Application Lifecycle Management (ALM) is the management of the software application lifecycle from initial development to final release. ALM encompasses all of the practices, processes and tools that aid in managing an application’s lifecycle from both a business and development perspective. Key capabilities of an ALM platform include the ability to handle change management, workflow, source code management, task management, testing and bug tracking, lab management, reporting and analytics. An ALM platform should also include a central repository for managing all of the various types of content created (i.e. code, tasks, roles, requirements, and other artifacts) as well as a system for establishing traceability and accountability across the ALM platform’s many processes, locations, and tool types.
Given the complexity and the magnitude of time and resources a company invests in software development, managing risk becomes extremely important. All software development contains inherent risk, since software development is not grounded in mathematical or physical certainty, but rather based on innovation, discovery, and artistry. Unlike a manufacturing system where processes can be automated, the software development process cannot be translated into a one-size-fits-all, cookie cutter solution. It is impossible to predict any and all of the variables that could possibly impact a software project at the outset.

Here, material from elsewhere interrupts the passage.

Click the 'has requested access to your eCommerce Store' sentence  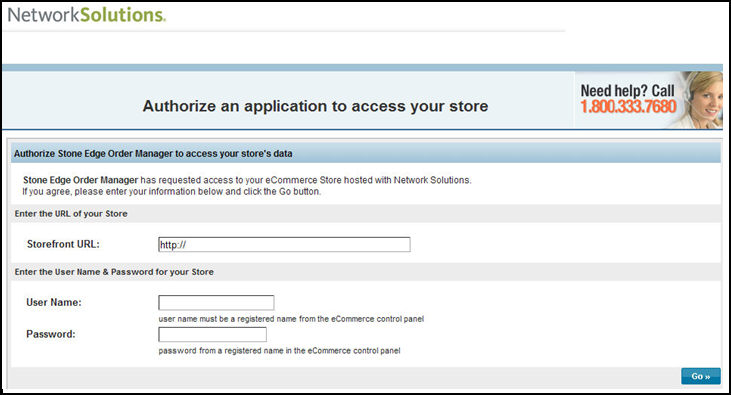[306, 180]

In the past, development teams have relied mainly on the “waterfall” approach to manage the ALM. However, much like the manufacturing assembly line, the waterfall method is a “linear” approach where the product requirements are gathered upfront and the development process follows a predefined sequence of events from coding to testing to QA and then release. The risk in following this type of approach is that it increases the risk of project failure. By the time the final product is released it may no longer be relevant to the market for which it was designed.
In order to reduce the risk of project failure, software development teams, are constantly looking for ways to improve both the process and technology of software development. No software system is so simple that the entire development can be entirely scripted from beginning to end in a linear fashion, which is why we are seeing a shift in the market to “Agile ALM”. Simply stated, both the ALM and Agile communities are focused on improving the current state of software development. While ALM approaches the challenge from a technology point of view, Agile is focused on improving the “process”. Because of the common goals and synergies of ALM and Agile, we expect to seem multiple Agile ALM vendors in the market in the next 1-3 years.

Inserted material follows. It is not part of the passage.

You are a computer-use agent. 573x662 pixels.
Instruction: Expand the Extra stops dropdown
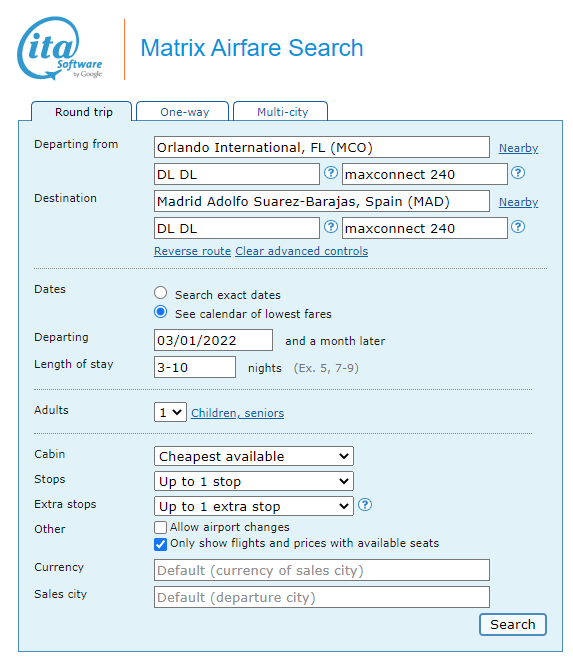[x=254, y=506]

Unlike the “linear” waterfall method, Agile teams use an “iterative” or “inspect and adapt” approach to ALM to address the changing requirements, complexities and risk factors that will arise over the course of the software project. Scrum, the most popular implementation of the Agile movement, has seen exponential growth in the past few years for both small and large scale development projects, and is now rapidly expanding its footprint in the enterprise. Scrum’s success, for the most part, is due to its focus on enabling “high feature value” creation, as well as, efficient collaboration among self-organizing teams. Teams using Scrum see Scrum as a benefit because they realize business ROI sooner, minimize project rework, and accelerate product innovation.